Task details
Rewrite the items below, changing every "Instruction" to "Goal" and leaving everything else as it is.

Word and element pointing items
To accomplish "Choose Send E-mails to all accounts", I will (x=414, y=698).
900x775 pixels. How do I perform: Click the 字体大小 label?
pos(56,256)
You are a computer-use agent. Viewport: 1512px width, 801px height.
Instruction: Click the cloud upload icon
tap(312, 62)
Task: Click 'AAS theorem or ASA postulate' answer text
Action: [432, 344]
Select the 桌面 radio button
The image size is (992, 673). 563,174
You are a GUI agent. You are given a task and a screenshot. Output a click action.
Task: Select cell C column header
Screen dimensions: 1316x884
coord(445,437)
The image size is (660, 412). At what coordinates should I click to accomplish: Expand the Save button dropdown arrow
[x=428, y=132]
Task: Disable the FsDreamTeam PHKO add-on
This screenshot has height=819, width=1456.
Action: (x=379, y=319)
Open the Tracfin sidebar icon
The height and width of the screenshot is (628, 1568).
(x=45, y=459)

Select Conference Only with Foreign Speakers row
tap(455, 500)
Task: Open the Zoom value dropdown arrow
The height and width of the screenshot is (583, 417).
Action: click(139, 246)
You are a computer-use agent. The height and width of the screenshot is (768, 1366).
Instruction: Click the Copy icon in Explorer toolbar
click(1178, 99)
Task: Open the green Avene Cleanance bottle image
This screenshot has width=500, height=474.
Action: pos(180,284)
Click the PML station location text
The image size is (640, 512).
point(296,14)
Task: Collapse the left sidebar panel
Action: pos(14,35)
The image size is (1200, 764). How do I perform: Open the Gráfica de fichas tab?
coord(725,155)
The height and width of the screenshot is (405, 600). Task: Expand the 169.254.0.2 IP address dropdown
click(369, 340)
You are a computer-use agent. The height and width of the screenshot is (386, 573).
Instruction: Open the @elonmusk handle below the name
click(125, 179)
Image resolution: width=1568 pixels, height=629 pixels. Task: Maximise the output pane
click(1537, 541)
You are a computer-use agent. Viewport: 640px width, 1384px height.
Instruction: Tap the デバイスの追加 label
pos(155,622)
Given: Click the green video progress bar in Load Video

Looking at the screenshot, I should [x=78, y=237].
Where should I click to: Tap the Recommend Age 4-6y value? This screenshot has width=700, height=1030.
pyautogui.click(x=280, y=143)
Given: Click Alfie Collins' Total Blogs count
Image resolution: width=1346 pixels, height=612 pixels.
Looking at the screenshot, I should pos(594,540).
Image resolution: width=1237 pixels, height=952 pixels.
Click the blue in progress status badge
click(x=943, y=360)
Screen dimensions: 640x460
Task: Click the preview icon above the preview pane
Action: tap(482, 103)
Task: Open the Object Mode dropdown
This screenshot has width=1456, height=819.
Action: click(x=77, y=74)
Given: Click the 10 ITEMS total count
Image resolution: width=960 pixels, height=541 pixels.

Full output
To accomplish "Choose Send E-mails to all accounts", I will (x=414, y=698).
900x775 pixels. How do I perform: Click the 字体大小 label?
pos(56,256)
You are a computer-use agent. Viewport: 1512px width, 801px height.
Goal: Click the cloud upload icon
tap(312, 62)
Task: Click 'AAS theorem or ASA postulate' answer text
Action: [432, 344]
Select the 桌面 radio button
The image size is (992, 673). 563,174
You are a GUI agent. You are given a task and a screenshot. Output a click action.
Task: Select cell C column header
Screen dimensions: 1316x884
coord(445,437)
The image size is (660, 412). At what coordinates should I click to accomplish: Expand the Save button dropdown arrow
[x=428, y=132]
Task: Disable the FsDreamTeam PHKO add-on
This screenshot has height=819, width=1456.
Action: (x=379, y=319)
Open the Tracfin sidebar icon
The height and width of the screenshot is (628, 1568).
(x=45, y=459)

Select Conference Only with Foreign Speakers row
tap(455, 500)
Task: Open the Zoom value dropdown arrow
The height and width of the screenshot is (583, 417).
Action: click(139, 246)
You are a computer-use agent. The height and width of the screenshot is (768, 1366).
Goal: Click the Copy icon in Explorer toolbar
click(1178, 99)
Task: Open the green Avene Cleanance bottle image
This screenshot has width=500, height=474.
Action: pos(180,284)
Click the PML station location text
The image size is (640, 512).
point(296,14)
Task: Collapse the left sidebar panel
Action: pos(14,35)
The image size is (1200, 764). How do I perform: Open the Gráfica de fichas tab?
coord(725,155)
The height and width of the screenshot is (405, 600). Task: Expand the 169.254.0.2 IP address dropdown
click(369, 340)
You are a computer-use agent. The height and width of the screenshot is (386, 573).
Goal: Open the @elonmusk handle below the name
click(125, 179)
Image resolution: width=1568 pixels, height=629 pixels. Task: Maximise the output pane
click(1537, 541)
You are a computer-use agent. Viewport: 640px width, 1384px height.
Goal: Tap the デバイスの追加 label
pos(155,622)
Given: Click the green video progress bar in Load Video

Looking at the screenshot, I should [x=78, y=237].
Where should I click to: Tap the Recommend Age 4-6y value? This screenshot has width=700, height=1030.
pyautogui.click(x=280, y=143)
Given: Click Alfie Collins' Total Blogs count
Image resolution: width=1346 pixels, height=612 pixels.
Looking at the screenshot, I should pos(594,540).
Image resolution: width=1237 pixels, height=952 pixels.
Click the blue in progress status badge
click(x=943, y=360)
Screen dimensions: 640x460
Task: Click the preview icon above the preview pane
Action: tap(482, 103)
Task: Open the Object Mode dropdown
This screenshot has width=1456, height=819.
Action: click(x=77, y=74)
Given: Click the 10 ITEMS total count
Image resolution: width=960 pixels, height=541 pixels.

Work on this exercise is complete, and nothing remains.